## CONSIGNA 1:
¿Qué catedrales de los reinos ibéricos señala el fragmento sobre el coro catedralicio como excepciones que instalaron el coro en la nave?
## CONSIGNA 2:
Prosigue el fragmento sobre el espacio litúrgico de la catedral a partir de su última oración.
++++ FRAGMENTO DEL DOCUMENTO ++++
Destaca el acervo testimonial en base al cual el autor incide en caballos de batalla concretos: las aducidas ficciones de una tipología netamente hispánica de coro ubicado en la nave anterior al siglo XV, la de la girola como marca inequívoca de iglesia de peregrinación o la de la tipología de iglesia de coronación, entre otras. Sus afirmaciones no rehúyen la polémica y así dice que:

Hasta el siglo XV las catedrales de los reinos ibéricos participaron del mismo modelo de mobiliario que el resto de Europa: coros sitos en el presbiterio y cerrados por antecoros en el transepto. Entre estos, excepciones singulares como Compostela, Toledo, Tarragona o Barcelona instalaron el coro en la nave por razones estrictamente particulares, del mismo modo como ocurría en las catedrales de Laon, Reims, Valeria o Norwich (94-95).

Comprender la topografía del ritual interior que incluye capillas, construcciones efímeras, mobiliario litúrgico, la localización y administración del culto a las reliquias y los cuerpos santos, así como la celebración de las ceremonias universales y particulares, nos ayuda a inteligir el espacio arquitectónico y sus variaciones funcionales, sincrónicas y diacrónicas, que inevitablemente se completan con paraliturgias extrínsecas. Añadamos los usos fugaces de elementos no arquitectónicos –pero no menos cargados de significado– como los textiles preciosos, los relicarios, los textos ubicuos en forma de libros y de epígrafes, a la par de todo aquello dirigido a los sentidos como las campanas y la iluminación, como factores que han de tenerse en cuenta para aprehender la catedral como una totalidad constantemente recreada por tensiones internas y externas.
++++ DATOS DISPONIBLES ++++
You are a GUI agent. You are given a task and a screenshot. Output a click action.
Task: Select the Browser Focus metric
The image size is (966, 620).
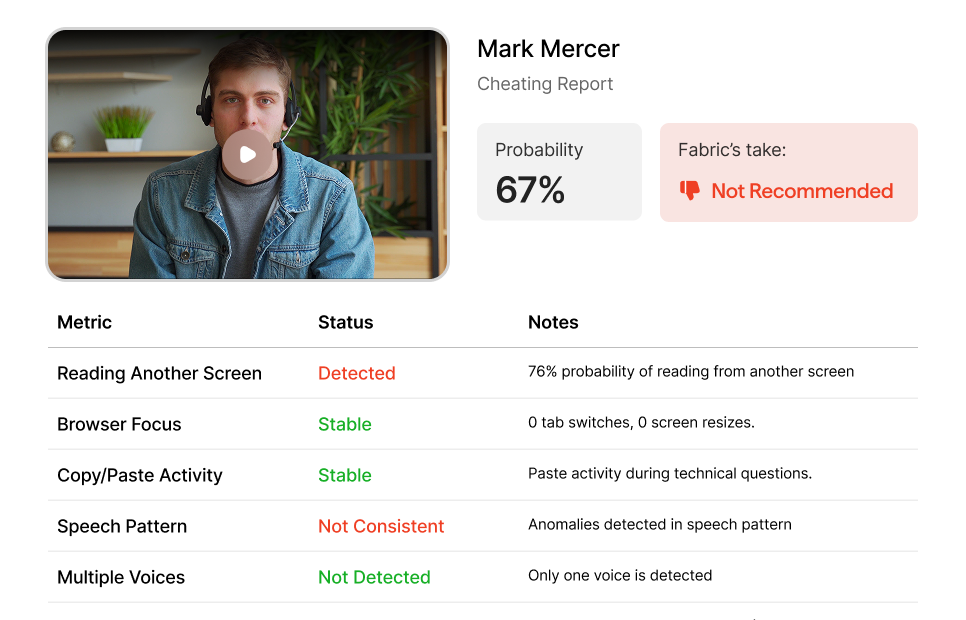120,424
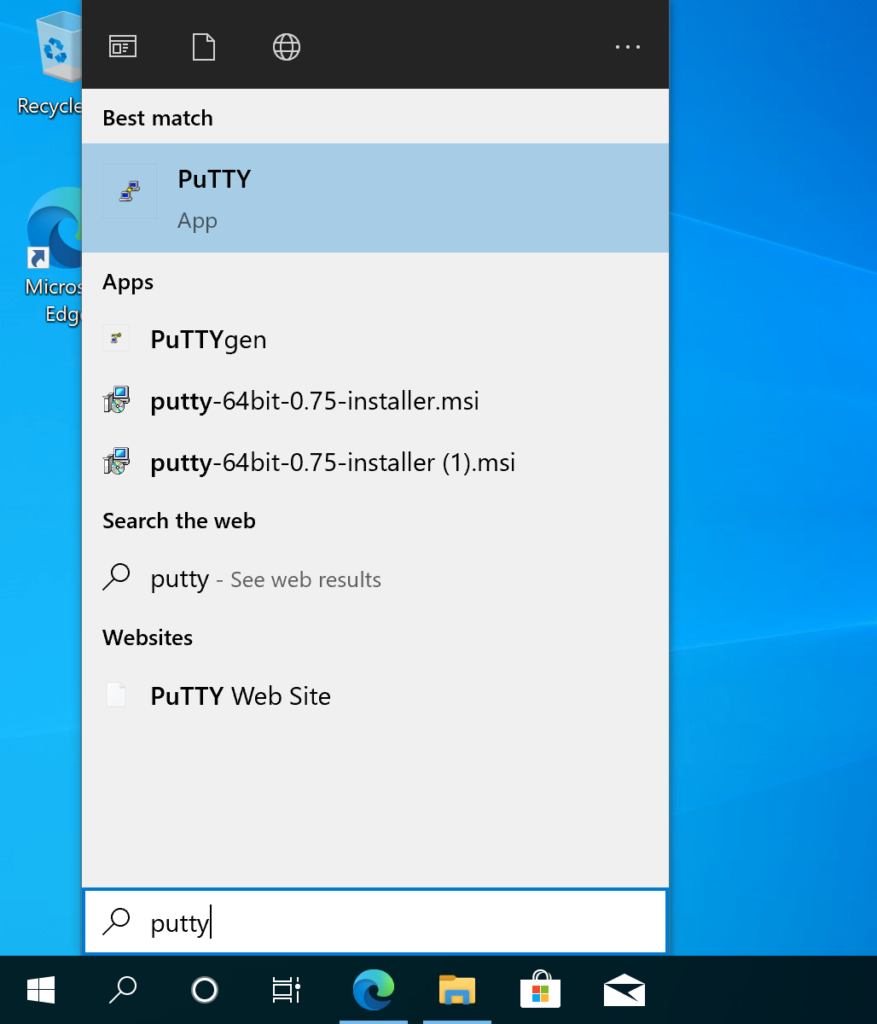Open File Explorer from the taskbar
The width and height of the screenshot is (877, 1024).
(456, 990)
++++
++++ DATOS DISPONIBLES ++++
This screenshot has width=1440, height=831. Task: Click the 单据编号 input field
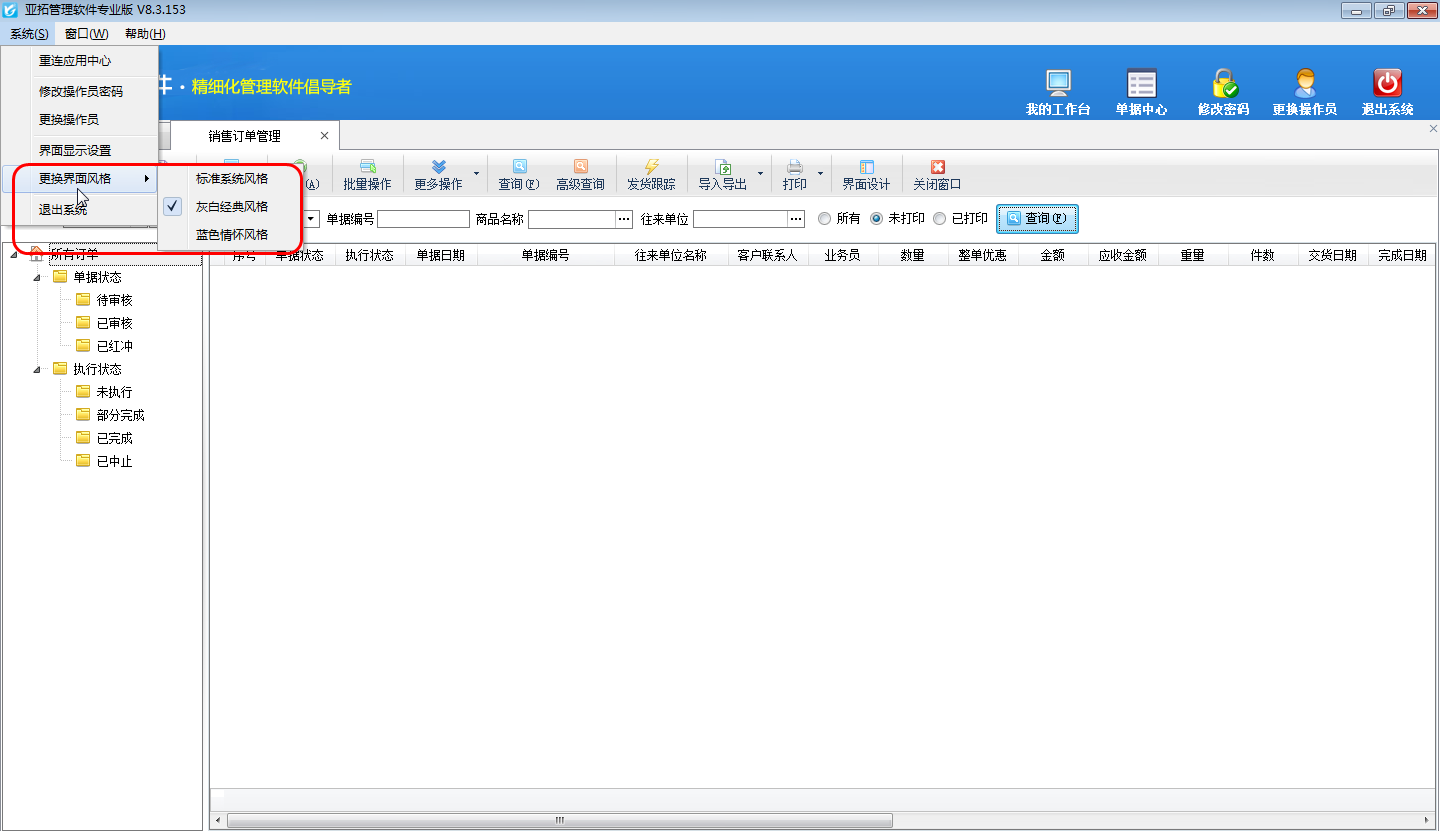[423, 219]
++++
## RESPUESTA 1:
Compostela, Toledo, Tarragona y Barcelona.

## RESPUESTA 2:
Al considerar la particularidad de cada cabildo, la injerencia del poder real y las necesidades de cada comunidad, debemos concluir con Carrero que la catedral –cada catedral– es un ente autónomo y contingente. Ante un planteamiento que se presenta tan lógico, cabe preguntarse por la contribución de este libro al corpus de los estudios histórico-artísticos. La respuesta se anunciaba en las primeras líneas: el pronunciamiento de Carrero en contra del conservadurismo del discurso de los estilos.

Nuestra intelección de la realidad medieval y de la catedral como fenómeno concreto, se ha visto contaminada por su vituperación desde el discurso ilustrado, por su romantización desde el discurso decimonónico y por su forzada adaptación al discurso contemporáneo de funcionalidades estancas. El proceso reconfigurador del culto y, por lo tanto, de sus espacios, que se inició con las medidas tridentinas, pasó a convertirse en un proceso desfigurador en aras de valores estéticos ilustrados adversos a lo medieval y lo barroco. Alcanzada cierta revalorización de los caracteres originales, se dio prioridad a un gótico falseado de raigambre violletiana. Por otra parte, el modelo fiable derivado de la planimetría monástica se ha extrapolado con violencia al espacio catedralicio, alentando moldes ilusorios que obstaculizan la lectura de un conjunto en el que las pretendidas excepciones acaban sumando tanto como las constantes. En el Epílogo el autor revalida sus críticas y sus propuestas y nos sugiere que:

Apostemos, por tanto, por una percepción transversal de la historia del espacio arquitectónico desde su uso y sus transformaciones, a través de las constantes que realmente pudieron convenir y supeditar la construcción de un edificio: la liturgia, la historia institucional, la ceremonial, las fiestas locales o la vida cotidiana (407).

Cuando la implementación de este criterio se generalice, quizás podamos derrocar el mito de la catedral diáfana, silenciosa y austera en la que desnudez solo es testimonio de la falta de uso.